Banking Company

Empowering teens with financial literacy through mobile banking

PNC BANK

Project in brief

Teenagers face critical financial decisions yet remain an underserved demographic in the finance industry. PNC Bank asked us to come up with a better way to engage with them.

Many parents can't introducing their teens to banking since they are unable to adequately explain finance themselves. We designed a digital service that created a safe environment for teens to learn about banking and experiment with money. With parent-controlled debit cards and an accompanying app, we balanced teens empowerment with parent oversight.

My Role

Service designer and user researcher

Timeline

7 weeks, completed on January 2018

Team

4 Design Students

The Solution

How the service works

Diagram explaining the pocket pal service for the parent and the teen to interact with PNC Bank

THE APP

For the family to spend together

Teen Views

Screen designs for teen view, includes four screens

Parent Views

Process

Research

Cash is king when it comes to teens

To understand financial conversations teens and their parents have, we interviewed 12 teens and 5 parents.

To no one's surprise, we found that for PNC to offer any service for teens, parents have to act as a point of entry and a mediator to the education.

Research Findings

1.
Teens prefer immediate and tangible connections regarding their money
Despite being used to using digital services, teens prefer interacting with a person when dealing with financial matters.
2.
Teens  don’t understand why they should keep track of their spending
Teens kept receipts for record keeping but don't refer back to it. They often practiced saving receipts because they anticipated their parents asking them about their purchases.
3.
Parents assume that their kids are learning about finances at school
Though parents wanted their teens to make mistakes and learn from mistakes while under their care, they expressed uncertainty and a desire for help when it came to choosing what to teach their teen. One concern was not knowing how to communicate more complex financial concepts in an easily understandable way.
4.
Parents want to have oversight on their teens’ spending
Parents often gave cash to their teens because they felt like they were more in control of their teen's spending.  However, they didn't necessarily track how much they actually gave.

Defining the audience

Using personas to summarize what not to solve for

To scope our projects to focus on a subset of problems we found out during our research, we created a parent and a teen persona.

Testing concept ideas

Speed dating ideas help to define the boundaries of an 'acceptable' service

To test what was needed by our audiences, we created storyboards and tested them with passersby on the street. [add finding here]

Iterating on the interface

Banking on the basics before experimenting

We tested our initial wireframes to see if users felt confident in the banking app. After building the information architecture, we started prototyping the learning center and finance curriculum.

Finalizing the service

Investing in learning

Interaction Design

Independent yet Connected

I mapped a parent an teen flow highlighting where communication or notifications are essential, especially between the two users.

Design decisions

The details make or break the experience for teens

Map the physical and the digital clearly with a skeuomorphic card

We clearly mapped the card balance to the physical card because teens needed tangible artifacts. Additionally, parents wanted to make sure that the teens understood the link between digital and physical spending.

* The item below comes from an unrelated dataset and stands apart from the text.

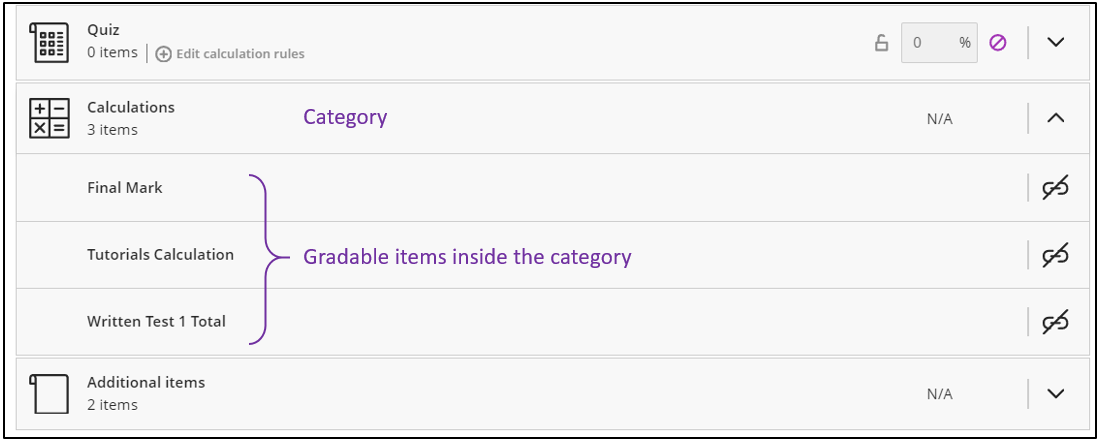
Task: Toggle the unlink icon for Final Mark
Action: pyautogui.click(x=1055, y=188)
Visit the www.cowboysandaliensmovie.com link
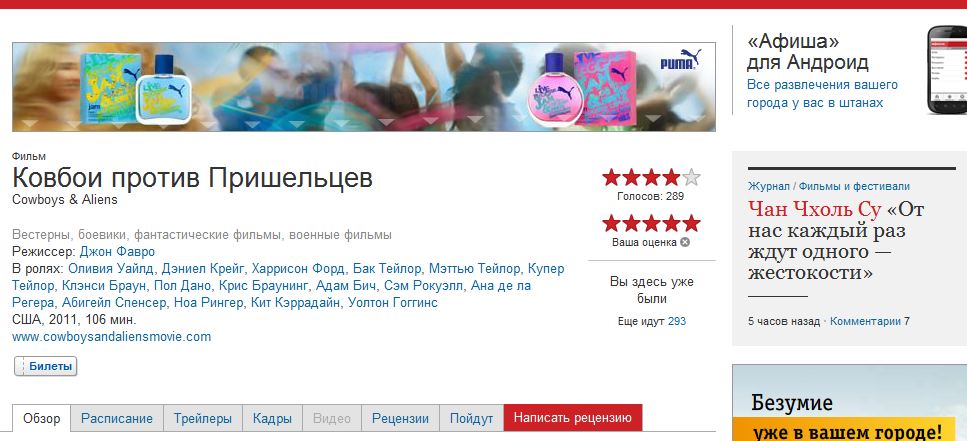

Push relevant information through a personable companion

Teens wanted guidance when interacting with money. They did things that they believed was financially responsible— like keeping receipts— without knowing why. We named the app Pocket Pal after the personable character deliver information and notifications along the teen's journey.

Some of the emotions we explored for the Pocket Pal dino

Incentivize learning for teens by unlocking spending potential though classes

Teens have a learning center in the app that offers bite-sized financial information. As the teen progresses through the lessons, they unlock spending potential set by their parent.

Design decisions

Oversight is the name of the game for parents

Give parents a quick overview

Parents wanted to know in which categories their teen spent money. This screen provides an digestible summary of teen’s daily spending. When teen passes the limits set by the parent (eg. spent too much money in Fortnite), parents receive warning. The total amount spent by the teen is easily accessible to the parent at all times.

Give parents control through spending limits & notifications

Parents wanted to have oversight over their teen’s spending, especially during the early days of using digital money. The parental controls enable them to granular restrictions.

Provide ease when transferring money

All of the parents we interviewed preferred card over cash for daily spending, but children still received cash. Pocket Pal provided the ease of digital banking.

reflections

Bringing together a full understanding of a service and an accompanying app was a learning process

This project received positive feedback from PNC Bank executives that reviewed our final ideas and they were really interested in how the characters could be helpful.